YOUR INSTRUCTIONS: Quote everything from the line containing "Where should I" down to the end of the data below, word for word. Omit the pictures from your answer.

[Stored records]
########################################

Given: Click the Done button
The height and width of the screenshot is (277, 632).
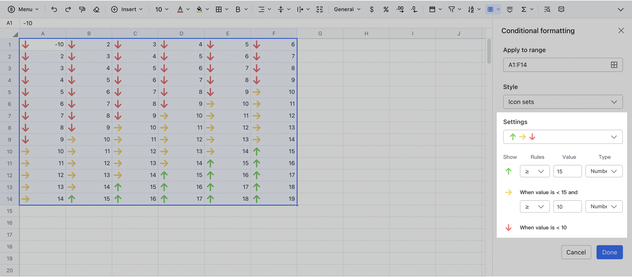Looking at the screenshot, I should (x=609, y=252).
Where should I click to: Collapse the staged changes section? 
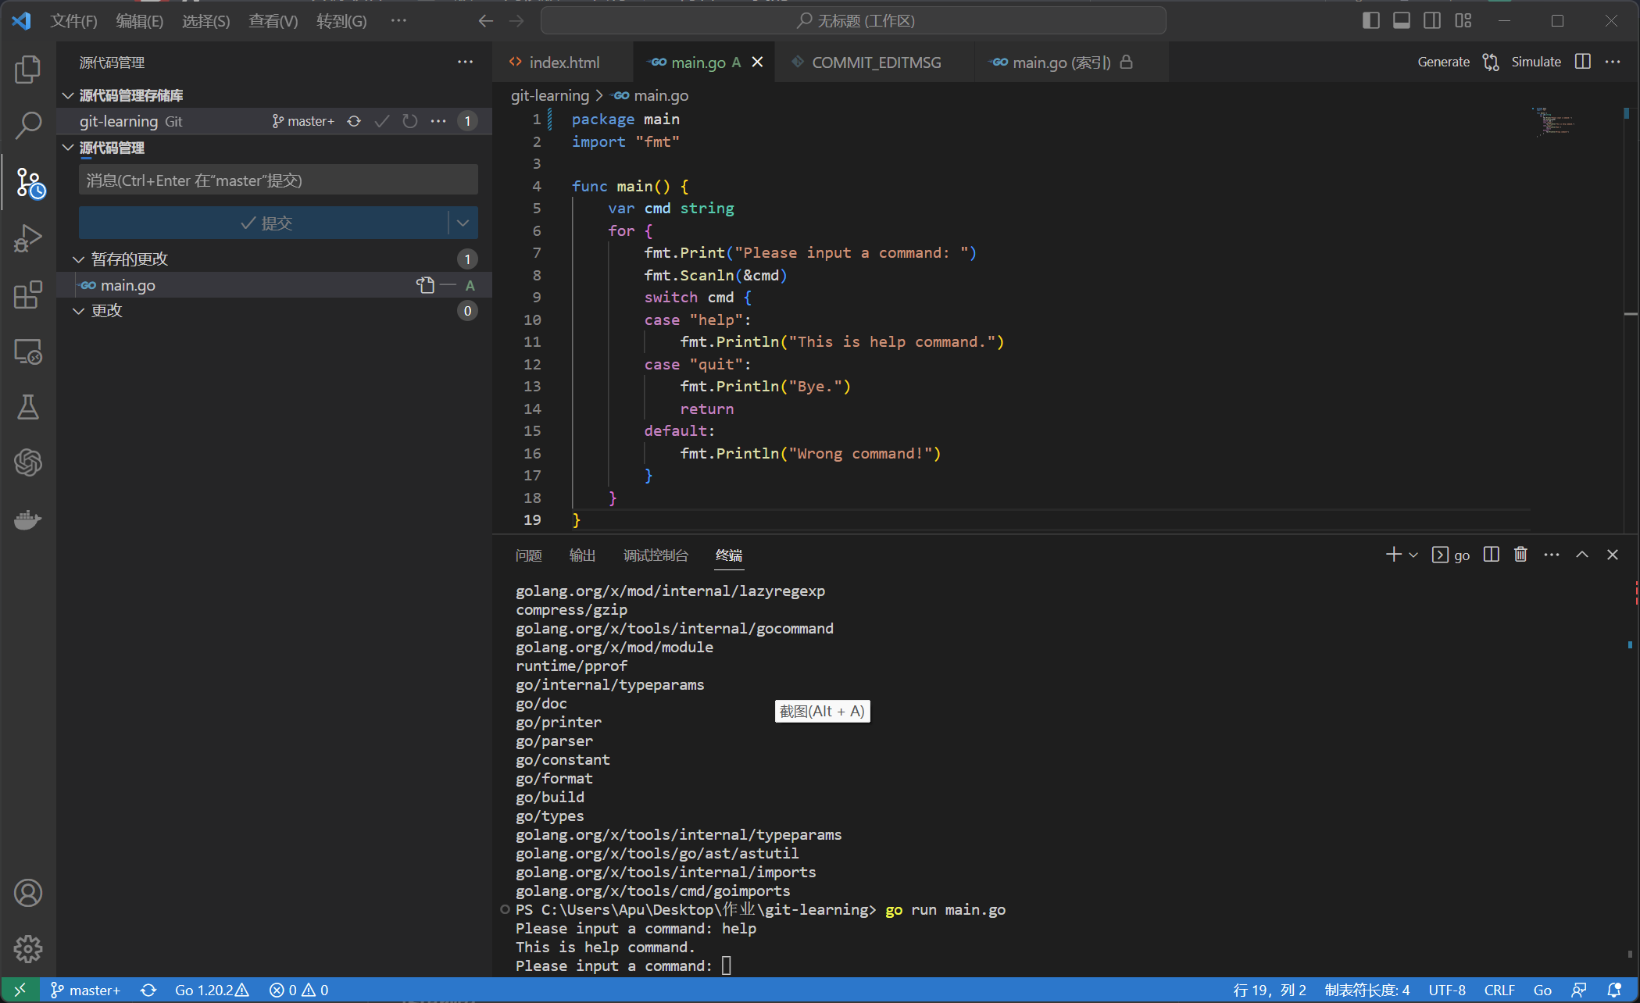point(79,259)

########################################

RESPONSE TO THIS TASK:
Where should I click to: Collapse the staged changes section? 
point(79,259)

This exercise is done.